Tip # 3 – How to properly crawl the crawl space
The crawl space consists of thoroughly cleaning the entire henhouse, from floor to ceiling the henhouse, without forgetting anything: wall, floor, roof, equipment, doors and hinges …
This operation is preferably done at the very beginning of May because it requires keeping the hens out of the henhouse for the duration of action of the disinfectant, ie about three weeks. In the industrial environment, this is the period in which breeders sell chickens. Individuals must ensure that the hens are safe throughout this time and have a sheltered space in the event of bad weather.
The chicken coop should be completely emptied so that you can clean every square inch with a pressure washer, inside and out.
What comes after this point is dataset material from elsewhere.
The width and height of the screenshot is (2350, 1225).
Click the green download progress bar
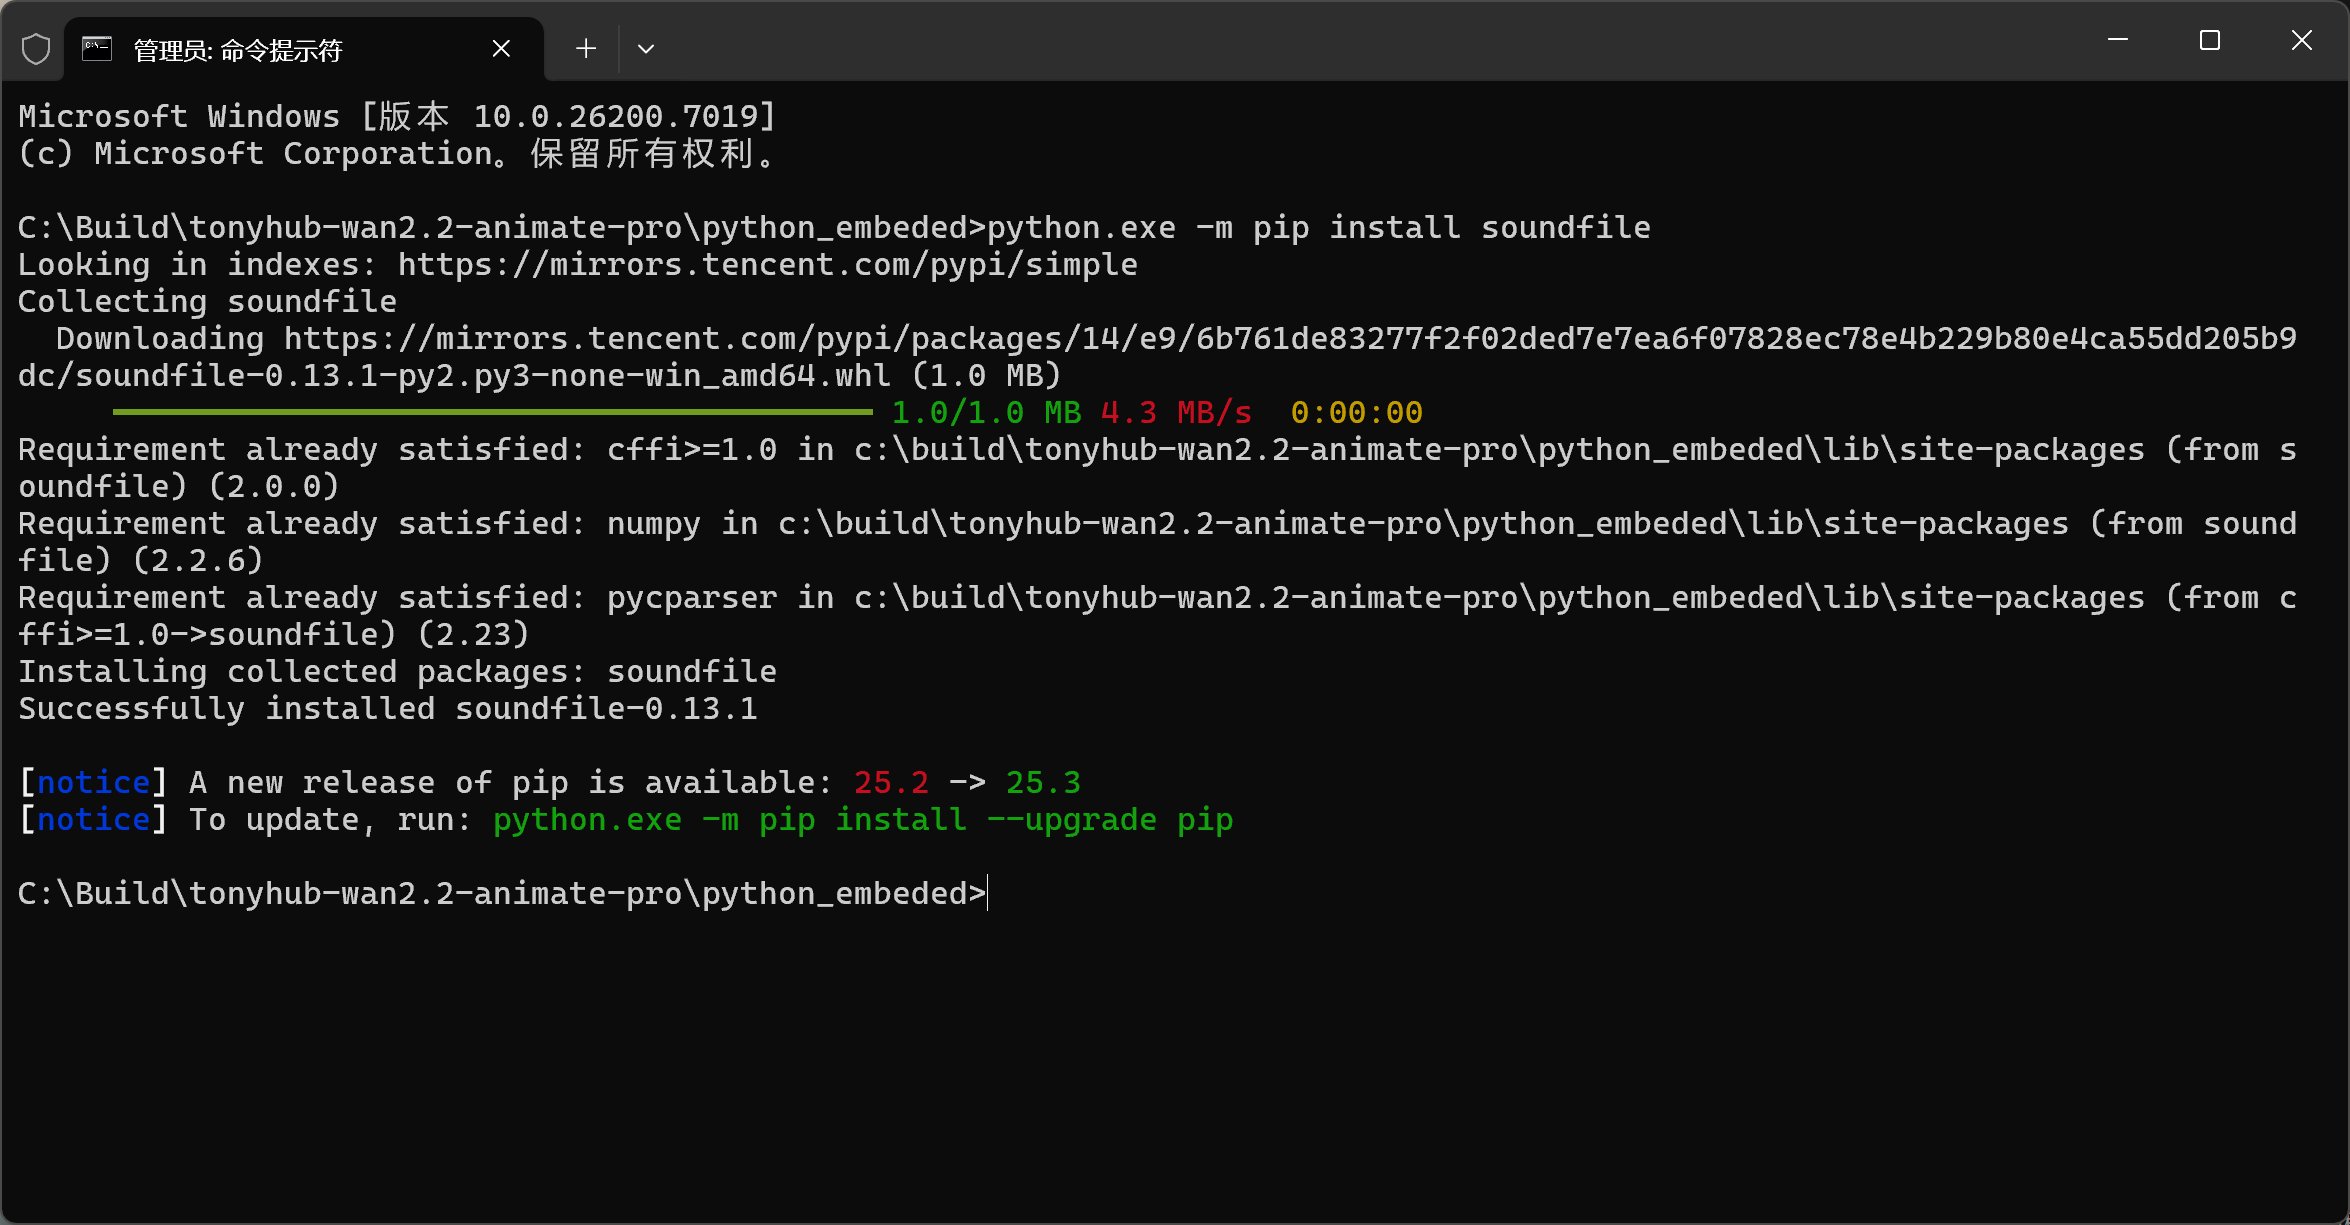tap(492, 412)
Apply the disinfectant (see tip 4). The application must be done with a sprayer to avoid runoff which will limit the quality of the disinfection. To be effective, it must be homogeneous.
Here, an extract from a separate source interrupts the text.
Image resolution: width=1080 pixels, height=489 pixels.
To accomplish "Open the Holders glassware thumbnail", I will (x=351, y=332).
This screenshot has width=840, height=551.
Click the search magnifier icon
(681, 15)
In the same way, clean all the accessories and installations that you have been able to dismantle. Use a stiff brush to loosen stubborn residue.
Let it dry and wait at least three weeks for the disinfectant to work.
Take the opportunity to check the solidity of the wooden parts. Change the damaged parts, and then treat the whole by applying one or two coats of linseed oil. This will make the wood more weather resistant. The application is made after disinfection and complete drying of the hen house.
Once the processing is complete, you can put everything back in order.
If one of your hens is sick, do not put it back in the henhouse: set it apart in quarantine, while it heals.
Tip # 4 – Choose the right disinfectant
Since your hens are placed outside the coop, you can definitely use bleach. It is the product whose action is the most complete since it is at the same time bactericidal, sporicidal, fungicidal and virucidal.
White vinegar is another alternative option but you should be aware that its effectiveness is much lower.
If you want a less “aggressive” solution than bleach, a product based on pyrethrum is a better option than white vinegar. It is a plant substance, a natural insecticide, particularly effective against red lice.
Among the natural products, diatomaceous earth remains the most effective insecticide. Its action has a much broader spectrum than pyrethrum because it is effective against fleas, lice, ticks and mites. This earth exists in two forms: calcined and uncalcined. You must be careful to use the uncalcined form as the other is toxic to the hens. The white version is preferred over the gray because its efficiency is greater on the outside.
Tip # 5 – Do not wait to clean the chicken coop in case of an alert
If you notice an insect or pest invasion, if you suspect one, or if the temperatures or humidity are high, don’t waste time sprinkling diatomaceous earth on all surfaces of the chicken coop, not neglecting not the nooks and crannies. It is also effective as a preventive treatment.